Why the shift? Well, my weight is in the low end of my range
right now. Being lighter always reduces my worries about regaining. I suspect
it may also have something to do with the fact that I’m approaching the
five-year anniversary of maintaining my goal weight. In all of my past attempts
to manage my considerable tonnage, I’ve never kept it off this long. My usual
pattern has been to lose big and then gain it all back in a year or two. But
this time, I’ve somehow beaten the abysmal odds that a newly slender person
faces. So perhaps I feel a bit more confidence in my ability to keep Inner Fat
Girl at bay, knowing of course that the trick is to avoid over-confidence.
Yet I don’t think any of that completely explains my lack of
angst. There’s something else going on inside my head. I’ve talked a lot in
this blog about the food culture that surrounds us. What I haven’t talked about
as much is the food culture that lives inside us. By this I don’t mean food
neuroses or anxieties, or family food traditions, but rather the beliefs we
hold about food as it applies to each of us individually.
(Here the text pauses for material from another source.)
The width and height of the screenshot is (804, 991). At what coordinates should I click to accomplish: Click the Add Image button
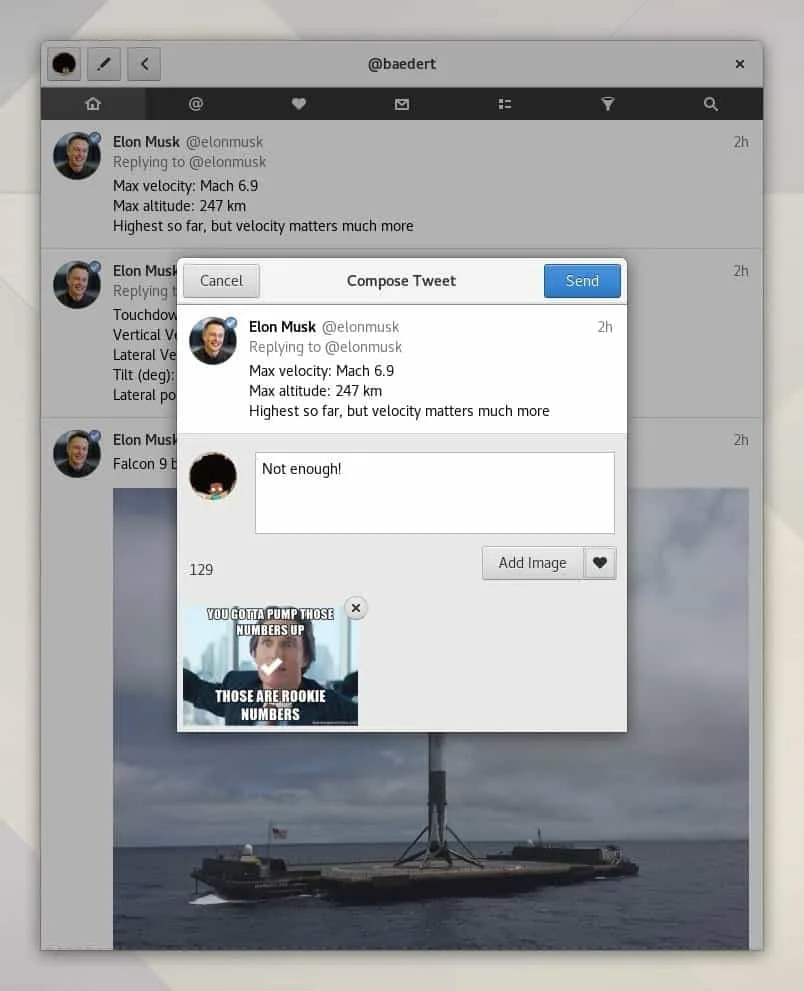pyautogui.click(x=531, y=562)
Like my past conviction
that I could not resist York Peppermint Patties – or anything with a name that
began “Ben and Jerry’s…” And my current view that high-carb fare is a deadly
foe. Perhaps those notions are fading away, replaced by a new belief system
that holds among its articles of faith that food is not a Lorelei, beautiful,
seductive, enticing me towards certain destruction, but rather that eating is a
way to take care of myself. Something to be savored and enjoyed. Maybe even (ya
think?) that I’m in charge, not the chocolate.
Could it be that everything I’ve held true about eating is
not so much false as it is merely the way I’ve chosen to understand food?
If I get to choose, then there is hope for the future.
Ooh, I like the tone of this post. Don't you think that your recent victory at re-losing a few pounds has given you an added bit of confidence?
ReplyDeleteIts a fine line, making peace with food. Sounds like you are on the way.
I think it's a process and you have to work through the difficult stuff before you get to something better. I also think there's a bit of two-steps-forward, one-step-back going on. But, hey, I feel good now so I'm not going to psychoanalyze it too much.